WHAT THE EXERCISE ASKS:
From the first line of the entries below to the line with "Ciberseguridad como servicio (404, 101)", give each line again exactly.

Stored data:
*-*-*
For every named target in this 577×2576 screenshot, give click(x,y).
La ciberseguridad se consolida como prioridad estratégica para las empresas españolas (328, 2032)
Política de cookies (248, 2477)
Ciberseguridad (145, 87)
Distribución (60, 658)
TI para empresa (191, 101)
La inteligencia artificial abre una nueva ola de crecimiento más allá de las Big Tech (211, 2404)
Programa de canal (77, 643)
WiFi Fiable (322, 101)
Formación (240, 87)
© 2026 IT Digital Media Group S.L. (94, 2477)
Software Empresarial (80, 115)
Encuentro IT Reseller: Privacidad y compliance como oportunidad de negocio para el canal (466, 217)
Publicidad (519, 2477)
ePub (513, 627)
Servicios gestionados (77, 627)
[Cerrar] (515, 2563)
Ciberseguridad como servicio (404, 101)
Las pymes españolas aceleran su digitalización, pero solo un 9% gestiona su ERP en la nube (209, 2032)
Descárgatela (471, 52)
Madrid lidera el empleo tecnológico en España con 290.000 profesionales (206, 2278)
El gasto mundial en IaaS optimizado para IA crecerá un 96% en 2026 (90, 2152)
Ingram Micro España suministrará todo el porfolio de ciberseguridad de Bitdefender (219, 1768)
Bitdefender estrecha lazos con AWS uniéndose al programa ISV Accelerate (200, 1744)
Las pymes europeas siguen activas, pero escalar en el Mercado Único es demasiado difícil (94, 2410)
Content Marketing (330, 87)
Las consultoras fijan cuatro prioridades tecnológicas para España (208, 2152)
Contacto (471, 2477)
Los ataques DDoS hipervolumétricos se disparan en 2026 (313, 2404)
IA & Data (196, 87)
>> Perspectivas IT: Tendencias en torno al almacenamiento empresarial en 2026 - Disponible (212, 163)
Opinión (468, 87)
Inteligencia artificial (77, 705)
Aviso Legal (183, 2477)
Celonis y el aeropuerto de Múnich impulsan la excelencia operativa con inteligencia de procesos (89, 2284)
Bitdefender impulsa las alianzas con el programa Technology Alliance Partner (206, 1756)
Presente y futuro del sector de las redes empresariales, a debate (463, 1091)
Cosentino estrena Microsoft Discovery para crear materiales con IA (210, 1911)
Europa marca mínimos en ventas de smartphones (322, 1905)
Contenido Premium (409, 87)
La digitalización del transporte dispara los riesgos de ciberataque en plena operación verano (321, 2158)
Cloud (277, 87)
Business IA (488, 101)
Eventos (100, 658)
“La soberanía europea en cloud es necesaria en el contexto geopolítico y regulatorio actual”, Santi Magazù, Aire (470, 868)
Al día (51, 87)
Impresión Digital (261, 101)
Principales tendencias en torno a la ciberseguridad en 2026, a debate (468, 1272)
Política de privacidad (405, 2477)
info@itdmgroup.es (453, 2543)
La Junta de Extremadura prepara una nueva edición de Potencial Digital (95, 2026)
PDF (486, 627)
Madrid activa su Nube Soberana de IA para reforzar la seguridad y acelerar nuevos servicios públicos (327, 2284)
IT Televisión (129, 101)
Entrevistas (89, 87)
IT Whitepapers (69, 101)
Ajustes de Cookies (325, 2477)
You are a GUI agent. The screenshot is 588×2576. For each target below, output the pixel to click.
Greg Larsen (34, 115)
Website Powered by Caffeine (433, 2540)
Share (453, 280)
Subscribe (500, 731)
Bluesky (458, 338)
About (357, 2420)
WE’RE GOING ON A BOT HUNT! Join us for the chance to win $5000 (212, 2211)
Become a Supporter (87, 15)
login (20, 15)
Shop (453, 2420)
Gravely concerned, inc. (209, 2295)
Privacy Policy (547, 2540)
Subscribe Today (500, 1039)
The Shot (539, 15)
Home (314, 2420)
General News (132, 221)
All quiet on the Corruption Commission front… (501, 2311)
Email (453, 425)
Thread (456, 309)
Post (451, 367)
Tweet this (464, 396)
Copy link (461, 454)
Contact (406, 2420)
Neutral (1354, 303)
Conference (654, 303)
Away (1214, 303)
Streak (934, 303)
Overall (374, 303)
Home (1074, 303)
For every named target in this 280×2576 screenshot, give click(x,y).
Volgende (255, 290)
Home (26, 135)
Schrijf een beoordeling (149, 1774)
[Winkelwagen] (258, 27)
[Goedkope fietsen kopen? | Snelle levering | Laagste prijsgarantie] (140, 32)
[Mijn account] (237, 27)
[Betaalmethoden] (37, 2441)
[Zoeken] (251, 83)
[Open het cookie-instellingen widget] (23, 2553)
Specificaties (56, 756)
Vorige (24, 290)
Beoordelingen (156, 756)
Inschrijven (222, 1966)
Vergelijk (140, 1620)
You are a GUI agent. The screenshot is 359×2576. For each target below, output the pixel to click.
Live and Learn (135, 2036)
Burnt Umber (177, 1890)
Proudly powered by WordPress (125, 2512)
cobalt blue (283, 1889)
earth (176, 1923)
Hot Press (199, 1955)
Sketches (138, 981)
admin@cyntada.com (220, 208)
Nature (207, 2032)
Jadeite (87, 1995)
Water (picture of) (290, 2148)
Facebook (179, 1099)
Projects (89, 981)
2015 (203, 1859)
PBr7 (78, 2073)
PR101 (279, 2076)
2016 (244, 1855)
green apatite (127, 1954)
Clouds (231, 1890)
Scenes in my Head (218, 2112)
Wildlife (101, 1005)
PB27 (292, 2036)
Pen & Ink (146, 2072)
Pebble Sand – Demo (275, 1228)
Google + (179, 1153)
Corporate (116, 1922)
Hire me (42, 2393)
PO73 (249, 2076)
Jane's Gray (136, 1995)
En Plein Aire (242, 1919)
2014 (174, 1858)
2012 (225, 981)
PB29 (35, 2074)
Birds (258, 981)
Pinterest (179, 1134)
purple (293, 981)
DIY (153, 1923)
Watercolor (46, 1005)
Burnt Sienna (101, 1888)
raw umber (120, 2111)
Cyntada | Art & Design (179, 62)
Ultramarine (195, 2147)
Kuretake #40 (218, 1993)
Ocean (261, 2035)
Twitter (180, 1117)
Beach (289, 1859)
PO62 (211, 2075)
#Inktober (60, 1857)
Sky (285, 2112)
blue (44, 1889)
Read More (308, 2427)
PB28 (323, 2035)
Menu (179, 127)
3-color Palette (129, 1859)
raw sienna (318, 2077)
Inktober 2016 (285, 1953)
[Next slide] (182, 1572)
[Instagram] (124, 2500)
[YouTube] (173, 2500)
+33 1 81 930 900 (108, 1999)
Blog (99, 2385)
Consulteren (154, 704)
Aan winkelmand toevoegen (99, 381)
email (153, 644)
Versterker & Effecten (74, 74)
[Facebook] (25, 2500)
*-*-*
RESPONSE BOX:
For every named target in this 577×2576 screenshot, give click(x,y).
La ciberseguridad se consolida como prioridad estratégica para las empresas españolas (328, 2032)
Política de cookies (248, 2477)
Ciberseguridad (145, 87)
Distribución (60, 658)
TI para empresa (191, 101)
La inteligencia artificial abre una nueva ola de crecimiento más allá de las Big Tech (211, 2404)
Programa de canal (77, 643)
WiFi Fiable (322, 101)
Formación (240, 87)
© 2026 IT Digital Media Group S.L. (94, 2477)
Software Empresarial (80, 115)
Encuentro IT Reseller: Privacidad y compliance como oportunidad de negocio para el canal (466, 217)
Publicidad (519, 2477)
ePub (513, 627)
Servicios gestionados (77, 627)
[Cerrar] (515, 2563)
Ciberseguridad como servicio (404, 101)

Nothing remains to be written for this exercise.